» Page extract:
In the RestrictAssignments application, you create a new class that implements the IRestrictedAssignmentsCallback to take data supplied from the composite and parse out the possible list of users and roles.
Once the coding is completed and validated, you can deploy the SOAAssignments jar to the DisconnectedProvisioning composite. Additionally, create some BPEL preferences to hold information to be used in the composite for searching OIM. As you can see in the below, I provide login information (from WebLogic CSF), administrator role information to use for searching users, then role name formatting to pull list of possible roles.
Once this is done, you can add a Java Embed object to the composite to gather the information from the java task and store it in the composite to be used later.
Inside the embed, add the necessary code to call OIM and set the variables to be used in the restricted reassignment later.
Once this has been completed, go to the ManualProvisioningTask, go to Access to add in the class for the restricted reassignments.
Under the Configure Restricted Assignments, add the custom java class created for the RestrictAssignments application along with the global variables from the task that stores the list of users and roles for reassignment (from the earlier java embed object).

Stored items:

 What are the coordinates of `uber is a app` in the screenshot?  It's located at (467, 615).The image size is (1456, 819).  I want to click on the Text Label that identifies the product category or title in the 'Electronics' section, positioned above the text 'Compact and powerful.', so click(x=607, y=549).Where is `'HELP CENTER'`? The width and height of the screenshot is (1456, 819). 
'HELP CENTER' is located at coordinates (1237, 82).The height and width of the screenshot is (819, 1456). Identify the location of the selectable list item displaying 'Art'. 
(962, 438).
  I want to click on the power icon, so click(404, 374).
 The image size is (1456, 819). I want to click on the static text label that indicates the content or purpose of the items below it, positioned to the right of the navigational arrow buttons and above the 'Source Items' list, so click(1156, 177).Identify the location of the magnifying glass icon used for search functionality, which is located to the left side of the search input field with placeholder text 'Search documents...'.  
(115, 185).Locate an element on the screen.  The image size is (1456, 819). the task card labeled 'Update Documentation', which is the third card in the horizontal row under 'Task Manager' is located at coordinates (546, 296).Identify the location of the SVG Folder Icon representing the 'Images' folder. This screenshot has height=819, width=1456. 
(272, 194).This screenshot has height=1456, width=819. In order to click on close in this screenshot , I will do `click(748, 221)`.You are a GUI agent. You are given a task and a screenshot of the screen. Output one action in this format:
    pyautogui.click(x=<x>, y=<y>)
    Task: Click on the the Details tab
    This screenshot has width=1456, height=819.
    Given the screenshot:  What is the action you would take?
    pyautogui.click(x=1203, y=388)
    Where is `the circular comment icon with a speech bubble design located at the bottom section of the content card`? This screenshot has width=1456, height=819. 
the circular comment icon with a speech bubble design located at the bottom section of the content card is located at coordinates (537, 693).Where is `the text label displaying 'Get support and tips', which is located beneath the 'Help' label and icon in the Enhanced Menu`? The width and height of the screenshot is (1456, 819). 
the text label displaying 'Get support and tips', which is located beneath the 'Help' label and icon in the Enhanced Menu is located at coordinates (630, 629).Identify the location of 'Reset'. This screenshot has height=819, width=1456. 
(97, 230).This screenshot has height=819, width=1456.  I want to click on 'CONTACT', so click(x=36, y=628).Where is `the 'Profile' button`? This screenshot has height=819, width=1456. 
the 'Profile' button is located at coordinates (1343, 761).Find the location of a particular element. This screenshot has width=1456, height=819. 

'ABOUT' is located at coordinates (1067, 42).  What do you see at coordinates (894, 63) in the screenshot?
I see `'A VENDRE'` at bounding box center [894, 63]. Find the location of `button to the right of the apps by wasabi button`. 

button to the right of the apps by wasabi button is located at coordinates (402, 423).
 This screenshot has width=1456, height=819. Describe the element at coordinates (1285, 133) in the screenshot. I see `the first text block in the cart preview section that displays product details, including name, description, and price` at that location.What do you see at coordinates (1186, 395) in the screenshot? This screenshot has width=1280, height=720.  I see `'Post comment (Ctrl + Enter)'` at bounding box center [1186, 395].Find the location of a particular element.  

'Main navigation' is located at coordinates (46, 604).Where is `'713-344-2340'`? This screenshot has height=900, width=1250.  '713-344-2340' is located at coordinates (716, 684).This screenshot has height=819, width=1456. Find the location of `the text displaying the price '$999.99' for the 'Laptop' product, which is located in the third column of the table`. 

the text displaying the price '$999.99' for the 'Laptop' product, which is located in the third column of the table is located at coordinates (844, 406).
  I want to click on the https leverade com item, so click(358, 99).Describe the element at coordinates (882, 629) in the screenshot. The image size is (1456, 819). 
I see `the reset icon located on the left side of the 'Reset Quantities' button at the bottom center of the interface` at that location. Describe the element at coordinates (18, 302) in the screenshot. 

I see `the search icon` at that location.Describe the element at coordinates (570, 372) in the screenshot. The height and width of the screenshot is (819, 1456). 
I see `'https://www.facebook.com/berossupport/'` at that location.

» Complete the following:
[1] Answer these questions using the restricted-reassignment walkthrough.
(a) Which interface does the new class in the RestrictAssignments application implement?
(b) To which composite is the SOAAssignments jar deployed?
(c) Under which heading is the custom java class for the RestrictAssignments application added?
[2] Carry on the restricted-reassignment walkthrough, starting after its last sentence.

» Results in order:
[1]
(a) IRestrictedAssignmentsCallback
(b) The DisconnectedProvisioning composite
(c) Configure Restricted Assignments

[2]
Once the composite updates are complete, you can deploy the composite as the default revision in SOA.
Now that composite is complete, you need to make sure there is an administrative role for the fulfillers so they have the appropriate permissions to complete the tasks. In the OIM identity console, go to the Manage tab and Administration Roles.
In my environment, I am using the admin role ‘HATSecIT’ to signify the task owners / IT users that will be completing manual fulfillment tasks.
Here is the administration role information.
Below are the capabilities required for users that will be fulfilling the manual fulfillment tasks (outside of the certification capabilities, will cover those later).
I assigned these rights at the ‘top’ org so that it filters down to all users in OIM. This can be assigned at any organization level as long as it applies to the user base that will have tasks assigned.
Once you have the composite deployed and appropriate administration roles, you need to deploy the RestrictAssignments.jar file from the java application to the SOA servers. Copy over the jar file to the $SOA.HOME/soa/modules/oracle.soa.ext_11.1.1 directory shown below.
Set the MW_HOME, ANT_HOME, JAVA_HOME, and CLASSPATH environment variables to the environment.
NOTE: if you do not set the location to the ant-contrib.jar file in the classpath, when you run the ant command to build the jar, it will give you an error. This only applies to the PS3 environment.
Once completed, you can run the command ‘ant’ to build the oracle.soa.ext.jar file to be loaded in SOA. Once it completes, you should see a ‘BUILD SUCCESSFUL’ message.
Once this is done, restart all SOA servers to ensure the new class is loaded and the composite is ready to go.
With these changes in place, when opening a task now and going to Actions > Reassign, you see the same flow and options as before.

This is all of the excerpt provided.